Daurah ini menghadirkan sejumlah pemateri kompeten di bidang fikih muamalah dan praktik bisnis syariah, di antaranya Ustadz Dr. Muhammad Arifin Badri, M.A., Ustadz Dr. Anas Burhanuddin, M.A., Ustadz Dr. Syafiq Riza Basalamah, M.A. (Dosen STDI Imam Syafi’i Jember), serta Bapak Rachmat Sutarnas Marpaung (Ketua Umum Komunitas Pengusaha Muslim Indonesia/KPMI).




Dalam pelaksanaannya, daurah ini berlangsung dalam empat sesi materi dan sesi tanya jawab yang membahas berbagai aspek penting dalam fikih muamalah. Para narasumber menekankan bahwa bisnis dalam Islam tidak hanya berorientasi pada keuntungan, tetapi juga pada nilai keberkahan, kejujuran, serta tanggung jawab moral. Etika bisnis seperti kejujuran, amanah, tepat janji, serta sikap memudahkan dalam transaksi menjadi fondasi utama yang harus dimiliki setiap muslim.
Selain itu, peserta juga diingatkan bahwa status halal dalam usaha merupakan standar minimal, sehingga pelaku usaha dituntut untuk meningkatkan kualitas, profesionalitas, serta daya saing tanpa meninggalkan prinsip syariat.

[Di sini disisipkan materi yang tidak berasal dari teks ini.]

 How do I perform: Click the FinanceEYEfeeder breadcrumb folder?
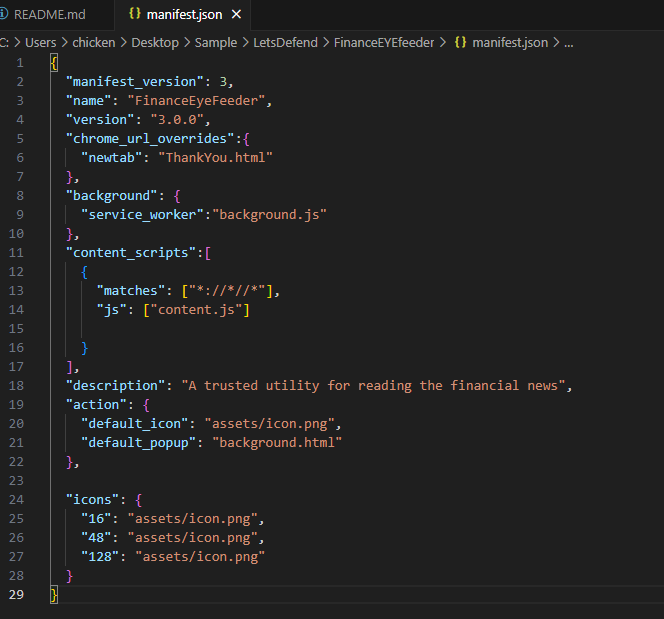click(x=385, y=43)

Para pemateri juga menguraikan berbagai kesalahan umum dalam praktik muamalah, seperti ketidakjelasan akad, pencampuran jenis transaksi, hingga praktik yang mengandung unsur gharar dan manipulasi.
Lebih lanjut, ditekankan pula pentingnya memahami prinsip “keuntungan sejalan dengan risiko (al-ghurmu bil ghurmi)”, serta keseimbangan antara ikhtiar maksimal dan tawakal kepada Allah. Dengan demikian, bisnis tidak hanya menjadi sarana mencari nafkah, tetapi juga ladang ibadah dan kontribusi bagi keberlangsungan umat.

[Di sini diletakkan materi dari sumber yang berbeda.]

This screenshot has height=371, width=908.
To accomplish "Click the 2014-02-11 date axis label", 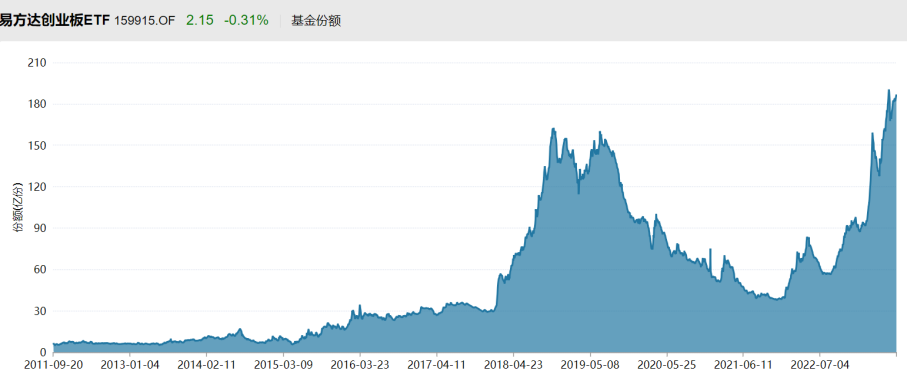I will tap(206, 365).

Kaprodi HES STDIIS, Ustadz Yusdi Haq, Lc., M.H menyampaikan bahwa kegiatan ini merupakan daurah perdana yang diselenggarakan oleh Prodi HES STDIIS dan diharapkan menjadi program berkelanjutan di masa mendatang.
Kegiatan yang berlangsung sejak pukul 07:30 WIB hingga 15:30 ini ditutup dengan penyampaian closing statement dan penyerahan sertifikat kepada para pemateri, yang diserahkan langsung oleh Kaprodi HES.
Ke depan, kegiatan ini diharapkan menjadi awal dari rangkaian program edukasi muamalah yang lebih luas. Prodi HES STDIIS berkomitmen untuk terus menghadirkan kegiatan serupa dengan jangkauan peserta yang lebih besar, sehingga ilmu fikih muamalah tidak hanya dipahami secara teori, tetapi juga dapat diterapkan secara nyata oleh para pedagang dan praktisi di lapangan.